** START OF INPUT ROWS **

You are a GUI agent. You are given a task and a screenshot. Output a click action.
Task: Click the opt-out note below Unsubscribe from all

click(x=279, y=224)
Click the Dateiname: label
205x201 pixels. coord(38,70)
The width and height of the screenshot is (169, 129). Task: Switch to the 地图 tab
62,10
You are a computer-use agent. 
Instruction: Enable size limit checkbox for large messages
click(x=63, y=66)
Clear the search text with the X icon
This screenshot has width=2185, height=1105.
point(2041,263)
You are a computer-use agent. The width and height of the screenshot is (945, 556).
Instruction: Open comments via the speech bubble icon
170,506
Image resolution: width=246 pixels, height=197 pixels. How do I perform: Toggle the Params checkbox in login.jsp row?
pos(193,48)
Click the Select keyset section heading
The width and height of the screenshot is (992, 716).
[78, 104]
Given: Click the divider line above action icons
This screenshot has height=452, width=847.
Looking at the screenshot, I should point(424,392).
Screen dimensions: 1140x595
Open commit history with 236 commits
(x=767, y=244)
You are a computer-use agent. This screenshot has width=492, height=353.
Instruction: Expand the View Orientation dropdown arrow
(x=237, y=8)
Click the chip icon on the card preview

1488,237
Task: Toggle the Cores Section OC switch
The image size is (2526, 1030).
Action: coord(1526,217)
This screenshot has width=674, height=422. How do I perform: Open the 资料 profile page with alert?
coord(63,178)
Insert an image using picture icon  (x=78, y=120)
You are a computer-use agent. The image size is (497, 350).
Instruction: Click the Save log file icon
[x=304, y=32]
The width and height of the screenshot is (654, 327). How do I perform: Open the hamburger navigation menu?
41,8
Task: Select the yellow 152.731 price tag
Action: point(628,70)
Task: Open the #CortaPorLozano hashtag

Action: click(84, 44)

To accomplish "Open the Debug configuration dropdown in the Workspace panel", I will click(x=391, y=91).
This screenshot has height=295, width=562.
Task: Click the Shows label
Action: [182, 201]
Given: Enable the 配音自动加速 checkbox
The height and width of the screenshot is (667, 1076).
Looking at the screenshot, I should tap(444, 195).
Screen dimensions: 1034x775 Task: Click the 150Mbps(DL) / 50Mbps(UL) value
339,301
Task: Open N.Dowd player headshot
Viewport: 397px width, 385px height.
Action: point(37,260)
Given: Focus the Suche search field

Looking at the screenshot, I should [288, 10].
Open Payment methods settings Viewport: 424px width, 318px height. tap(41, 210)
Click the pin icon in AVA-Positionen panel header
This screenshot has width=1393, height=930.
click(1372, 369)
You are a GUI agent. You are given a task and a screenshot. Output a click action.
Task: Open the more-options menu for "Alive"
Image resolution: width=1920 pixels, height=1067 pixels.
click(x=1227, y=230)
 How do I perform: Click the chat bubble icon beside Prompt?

** END OF INPUT ROWS **

EXERCISE REQUIREMENTS:
Rewrite every one of the records above, replacing "computer-use agent" with "screen assistant" and leaving everything else the same.

REPLY TO THE EXERCISE:
You are a GUI agent. You are given a task and a screenshot. Output a click action.
Task: Click the opt-out note below Unsubscribe from all

click(x=279, y=224)
Click the Dateiname: label
205x201 pixels. coord(38,70)
The width and height of the screenshot is (169, 129). Task: Switch to the 地图 tab
62,10
You are a screen assistant. 
Instruction: Enable size limit checkbox for large messages
click(x=63, y=66)
Clear the search text with the X icon
This screenshot has width=2185, height=1105.
point(2041,263)
You are a screen assistant. The width and height of the screenshot is (945, 556).
Instruction: Open comments via the speech bubble icon
170,506
Image resolution: width=246 pixels, height=197 pixels. How do I perform: Toggle the Params checkbox in login.jsp row?
pos(193,48)
Click the Select keyset section heading
The width and height of the screenshot is (992, 716).
[78, 104]
Given: Click the divider line above action icons
This screenshot has height=452, width=847.
Looking at the screenshot, I should point(424,392).
Screen dimensions: 1140x595
Open commit history with 236 commits
(x=767, y=244)
You are a screen assistant. This screenshot has width=492, height=353.
Instruction: Expand the View Orientation dropdown arrow
(x=237, y=8)
Click the chip icon on the card preview

1488,237
Task: Toggle the Cores Section OC switch
The image size is (2526, 1030).
Action: coord(1526,217)
This screenshot has width=674, height=422. How do I perform: Open the 资料 profile page with alert?
coord(63,178)
Insert an image using picture icon  (x=78, y=120)
You are a screen assistant. The image size is (497, 350).
Instruction: Click the Save log file icon
[x=304, y=32]
The width and height of the screenshot is (654, 327). How do I perform: Open the hamburger navigation menu?
41,8
Task: Select the yellow 152.731 price tag
Action: point(628,70)
Task: Open the #CortaPorLozano hashtag

Action: click(84, 44)

To accomplish "Open the Debug configuration dropdown in the Workspace panel", I will click(x=391, y=91).
This screenshot has height=295, width=562.
Task: Click the Shows label
Action: [182, 201]
Given: Enable the 配音自动加速 checkbox
The height and width of the screenshot is (667, 1076).
Looking at the screenshot, I should tap(444, 195).
Screen dimensions: 1034x775 Task: Click the 150Mbps(DL) / 50Mbps(UL) value
339,301
Task: Open N.Dowd player headshot
Viewport: 397px width, 385px height.
Action: point(37,260)
Given: Focus the Suche search field

Looking at the screenshot, I should [288, 10].
Open Payment methods settings Viewport: 424px width, 318px height. tap(41, 210)
Click the pin icon in AVA-Positionen panel header
This screenshot has width=1393, height=930.
click(1372, 369)
You are a GUI agent. You are given a task and a screenshot. Output a click action.
Task: Open the more-options menu for "Alive"
Image resolution: width=1920 pixels, height=1067 pixels.
click(x=1227, y=230)
 How do I perform: Click the chat bubble icon beside Prompt?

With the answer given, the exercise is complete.